This sounds incredibly time consuming, but it isn't. A couple 3-5 minute sessions a day and you're done. This should be a GAME, it should be fun and you should set your dog up to win. It's important to realize that with each new distraction you add you must set your expectations for success back at 0. If he breaks, laugh it off, set him up for success next time! Dogs like games; dogs that are having fun with you aren't as likely to look to the environment for reinforcement.

14. So you think you're ready for a walk down the street, do you? Your dog so loves playing the Follow Mum game that even a small child eating ice cream two feet away can't distract him from moving from the 'zone'?

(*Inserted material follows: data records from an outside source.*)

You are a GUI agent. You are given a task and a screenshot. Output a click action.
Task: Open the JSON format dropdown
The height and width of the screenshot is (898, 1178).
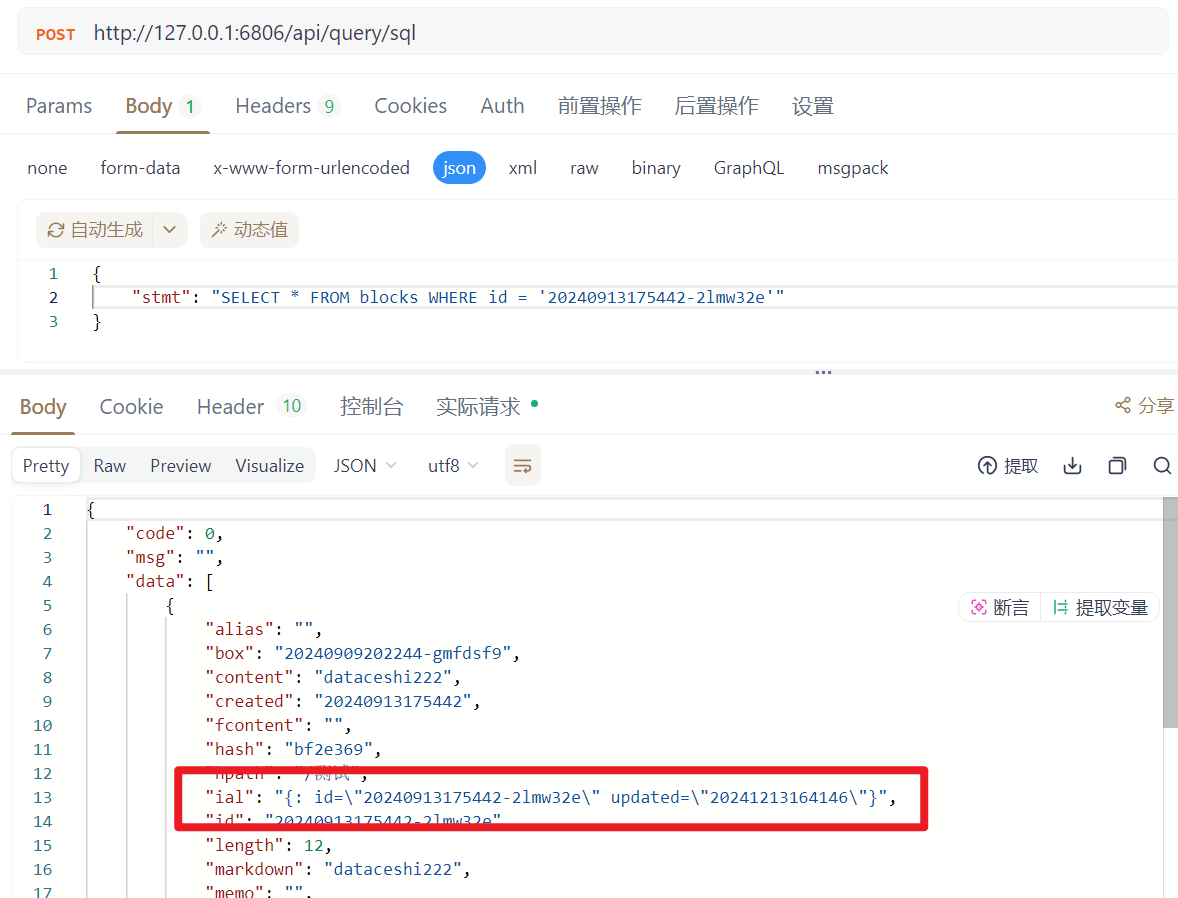pyautogui.click(x=364, y=465)
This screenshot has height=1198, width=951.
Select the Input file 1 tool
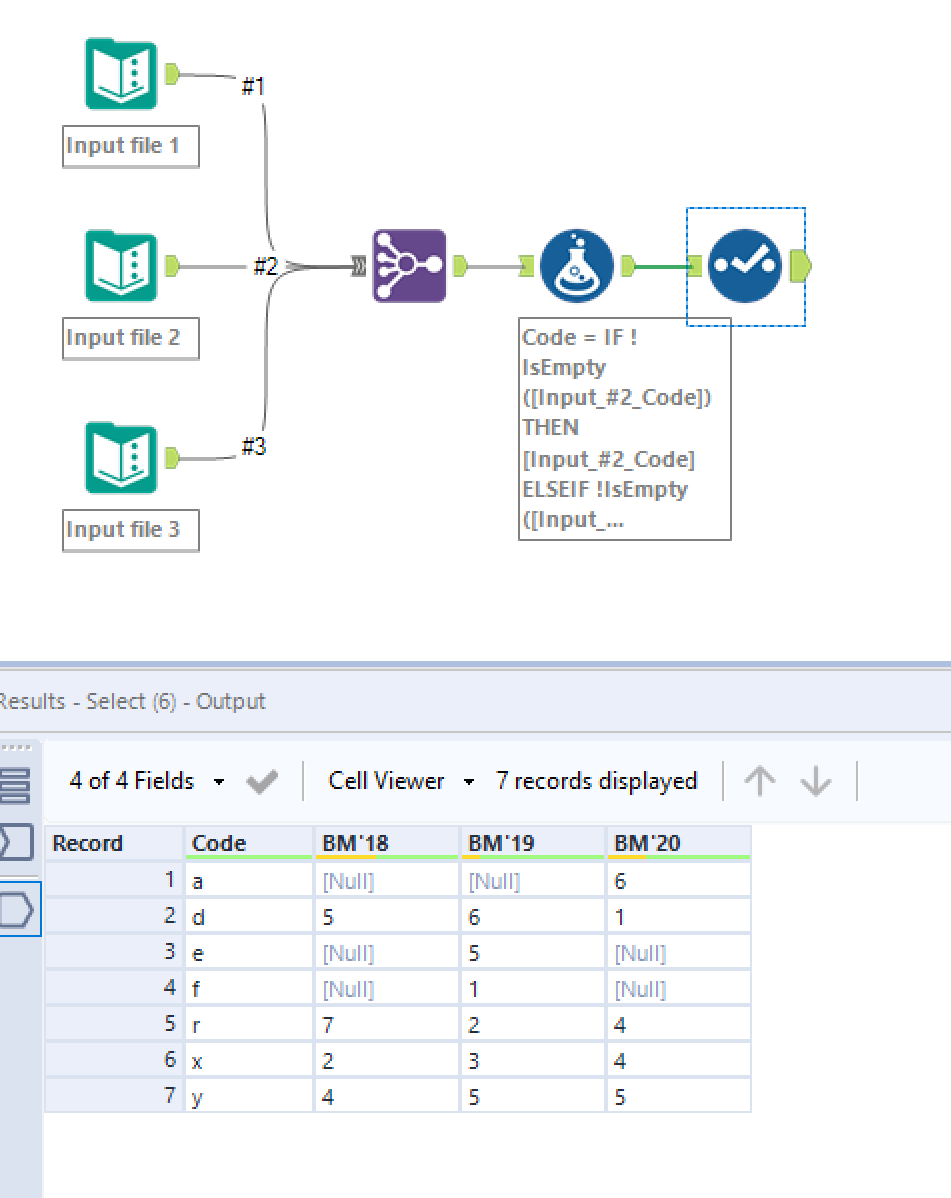click(x=120, y=74)
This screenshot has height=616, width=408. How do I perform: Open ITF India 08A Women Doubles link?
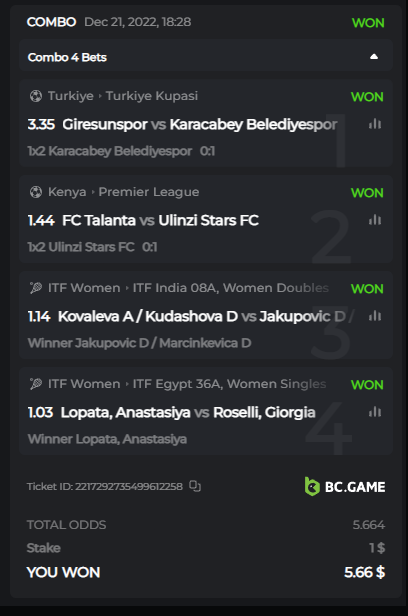point(231,288)
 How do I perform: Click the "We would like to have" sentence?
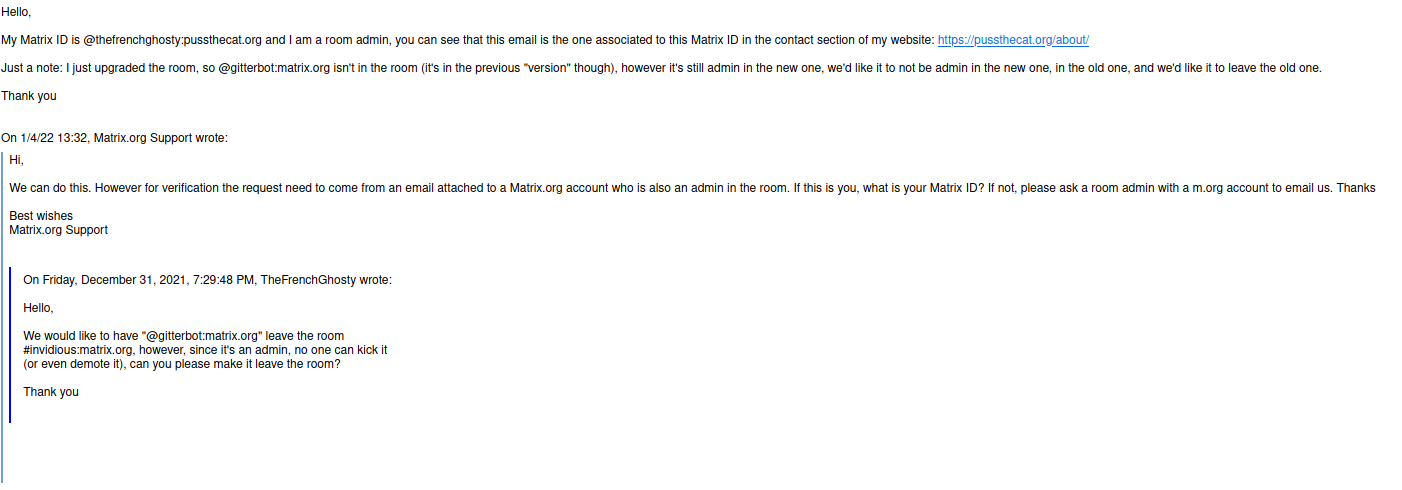pyautogui.click(x=184, y=336)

15. Grab your dog, a bag of treats, your clicker and a long line. Warm your dog up LLW in the front yard, get him into the game. If you live on a road that is not very busy, start walking down the MIDDLE of the road (otherwise just use the sidewalk). Keep your reinforcement VERY high, keep him interested in you! If he wanders off out of the 'zone' that you want him to stay in, turn around and walk the other way. If you have a particularly hardheaded dog, RUN the other way! Does he follow? C/T! Then start again, with an even HIGHER rate of reinforcement. (By the way, it's not necessary at this stage, in my opinion; to use the clicker all the time, feel free to shovel food.) Don't go far! End on a high note, and reward that dog all the way home.

16. Repeat until you have a dog that can reliably walk up and down the road in the correct 'zone'!

17. Putting the leash on for walks. If you feel you and your dog are ready for the big test, put on pup's normal leash, grab your treats, your clicker and head out down the street. Does your dog have a very good idea of what behavior you want while he's on leash (aka following you around?)? Does your dog associate being on leash with getting a tremendous amount of reinforcement for staying close to mum? Well then, you shouldn't have much trouble.

Now, here's where I think Be A Tree and Penalty yards should come in. At the end. The dog knows the game; he knows the rules, but what if pup should choose not to play your game anymore? What if he starts to pull on leash? This is where it's SO IMPORTANT that you ALWAYS freeze and BE A TREE. Cause and effect are very obvious to dogs: I Pull, Therefore I Move. If he's erratically rewarded for pulling, he will continue to pull, and will continue to ignore you! After all, what does he need you for?First of all, pulling is an indication that either a) you have not trained under enough distraction, b) your rate of reinforcement was too low, or c) the dog does not understand the 'game'. Either way, you must go back to the basics!

In the meantime, I use first Be A Tree, in which case I often get a dog that jumps backward back into the 'zone' with a 'whoops!' look about him, ready to try again. If I have a dog that ignores my stopping and tries to forge ahead I slowly start walking backwards, and continue walking backwards until the dog has come all the way back into the 'zone'. This does not mean I stop walking backwards when the leash is just no longer taut. The Game Rules state: only dogs in the 'zone' will have forward movement! Once I start moving forward again with my dog in my zone, I make sure I get a couple of paces of good 'zone' work, and reward that lovely response!

Wow, that took forever and a day to write up! Really, it's a very easy, fun, 
straightforward process where I had all my dogs heeling nicely within two weeks of starting the Game.

One last thing: Stopping on walks - not allowed! I often walk all three dogs at once. The Rules State: All dogs on walks must be in heel position at all times, and while sniffing is allowed, no one gets to stop the parade! I have a No Elimination on walks rule as well. These are simple rules to enforce, as these are not part of the game! If you're not moving with me, you're not in the 'zone', and you're not playing the game! If you're taking a leak on a tree, you're not with me, and you're not playing the game! This sounds harsh, but my dogs love going for walks! But it would impossible to walk three dogs with them randomly pulling, peeing, and stopping all over the place. Now we all get to have a wonderful time together without stress!

Good luck with the loose leash walking!

________________________________________________________________


----------